Так, обнявшись, они просидели больше получаса. Первым поднялся Георгий и потянул Клима за руку.

– У нас много дел, Клим и расслабляться нам нельзя. Идём на кухню, нужно поесть и ехать уже на дачу, – сказал Георгий.

Быстро приготовив бутерброды и заварив чай, Георгий поел сам и заставил поесть сына. Потом они вдвоём вышли из дома, чтобы поехать на вокзал и сесть на электричку. Георгий даже не знал, как сообщить своим родителям о смерти Варвары, ведь они так её любили, особенно Вера Ильинична. Впрочем, строгий Константин Алексеевич тоже любил её, но ничем этого не выказывал. В электричке, Георгий и Клим сели друг против друга. Георгий заметил, как за это недолгое время, осунулось и посуровело лицо сына.

– Недолгое время… ну да… а столько всего произошло… – подумал Георгий, не отрывая своего взгляда от сына.

– Никогда себе этого не прощу. Это я во всём виноват, только я. Мама из-за меня умерла. Проклятая и ненасытная Лариса… убью, гадину… – глядя на движущиеся за окном пейзажи, думал Клим.

Доехав до своей станции, Георгий и Клим вышли из электрички.

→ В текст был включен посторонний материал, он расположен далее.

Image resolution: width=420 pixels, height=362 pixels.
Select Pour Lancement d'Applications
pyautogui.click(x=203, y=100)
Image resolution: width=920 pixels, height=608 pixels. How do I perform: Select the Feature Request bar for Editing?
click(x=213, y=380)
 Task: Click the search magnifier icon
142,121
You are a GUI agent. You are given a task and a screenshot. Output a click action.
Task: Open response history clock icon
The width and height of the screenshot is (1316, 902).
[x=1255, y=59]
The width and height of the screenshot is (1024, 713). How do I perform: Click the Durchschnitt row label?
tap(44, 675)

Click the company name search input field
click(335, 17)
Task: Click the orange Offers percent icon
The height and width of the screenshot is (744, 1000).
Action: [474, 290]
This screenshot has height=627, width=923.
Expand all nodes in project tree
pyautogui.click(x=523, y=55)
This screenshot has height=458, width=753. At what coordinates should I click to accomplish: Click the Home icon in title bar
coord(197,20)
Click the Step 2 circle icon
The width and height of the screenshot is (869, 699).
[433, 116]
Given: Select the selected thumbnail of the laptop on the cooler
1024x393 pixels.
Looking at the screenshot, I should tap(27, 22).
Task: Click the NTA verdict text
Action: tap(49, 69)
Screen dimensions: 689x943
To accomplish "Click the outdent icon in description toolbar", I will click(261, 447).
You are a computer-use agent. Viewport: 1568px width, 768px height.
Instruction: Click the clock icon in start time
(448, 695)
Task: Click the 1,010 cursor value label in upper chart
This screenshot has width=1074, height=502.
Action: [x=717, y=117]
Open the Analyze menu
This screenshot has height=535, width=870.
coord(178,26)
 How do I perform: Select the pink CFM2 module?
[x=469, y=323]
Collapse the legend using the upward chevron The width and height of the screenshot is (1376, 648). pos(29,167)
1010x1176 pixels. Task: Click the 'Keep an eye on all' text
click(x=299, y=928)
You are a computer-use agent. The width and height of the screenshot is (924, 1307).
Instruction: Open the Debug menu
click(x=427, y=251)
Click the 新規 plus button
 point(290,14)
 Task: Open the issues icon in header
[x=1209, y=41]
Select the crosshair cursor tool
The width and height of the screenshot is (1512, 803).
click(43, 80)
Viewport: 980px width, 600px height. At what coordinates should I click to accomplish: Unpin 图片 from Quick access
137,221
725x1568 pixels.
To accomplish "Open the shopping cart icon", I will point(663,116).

Они пошли по просёлочной дороге, оставив позади себя речку, пройдя через небольшой лесок. Наконец, вдали показался дачный посёлок, куда и направились Клим и Георгий. Дойдя до дачи, которая осталась от деда Георгия, огороженной деревянным забором из штакетника, они вошли в открытую калитку. Вера Ильинична и Константин Алексеевич сидели во дворе под деревом, тихо разговаривая. Вера Ильинична сматывала в клубок пряжу, которую терпеливо, двумя руками держал Константин Алексеевич. Первой, приехавших сына и внука, увидела Вера Ильинична и с радостным лицом, отложив в сторону клубок шерсти, быстро поднялась им навстречу. Следом встал и Константин Алексеевич, положив пряжу на стол.

– Ну наконец-то вы приехали. С вашей работой и учёбой, долго вас не было. Варенька и та месяц назад приезжала… кстати, а где она? Почему с вами не приехала? – спрашивала Вера Ильинична крепко обнимая сына и внука.

– Ну здравствуй, сын, Климушка, как ты? – обнимая внука, которого очень любил, спросил Константин Алексеевич.

– Здравствуй, дед. Нормально, – ответил Клим.

– С дороги, небось, есть хотите? А у меня пирог с мясом и грибами есть. Правда, вчера пекла, но ещё свежий. Сейчас вынесу, а вы садитесь за стол. У меня и квас есть холодный, – тараторила женщина.

– Как твоя спина, отец? Не болит? – сев за стол, спросил Георгий.

– Болит, шельма. Хорошо, сосед наш, пчёлами и кирпичом решил меня полечить. Вот пчёлы покусали, кирпич Кузьмич на углях накалил и приложил, вроде отпустило, легче стало. Видишь? И хожу прямо, и двигаюсь, – говорил Константин Алексеевич, прохаживаясь перед сыном.

Вера Ильинична вынесла на блюде уже нарезанный пирог, в графине холодный квас и поставила на стол. Она с любовью посмотрела на Георгия и перевела взгляд на Клима, который, опустив голову, молча плакал.

– Жора… что-то случилось? С Варенькой? Она заболела, что ли? – пробормотала Вера Ильинична.

– А и правда, чего это она с вами не приехала? В больнице, что ли? – с тревогой посмотрев на внука, спросил Константин Алексеевич.

За разговором с сыном о своём радикулите, Константин Алексеевич и не заметил, что Клим сидит и плачет.

– В больнице, отец. Только не она сама… а её тело. Нет больше нашей Вареньки, умерла она сегодня под утро, – мрачно ответил Георгий.

Вера Ильинична, вскрикнув, зажала рот рукой.

– Господи! Как умерла? Как же это? Она же, бедная, даже простудой никогда не болела, – запричитала женщина.

– Что с ней случилось, Жора? – не глядя на сына, мрачно спросил Константин Алексеевич.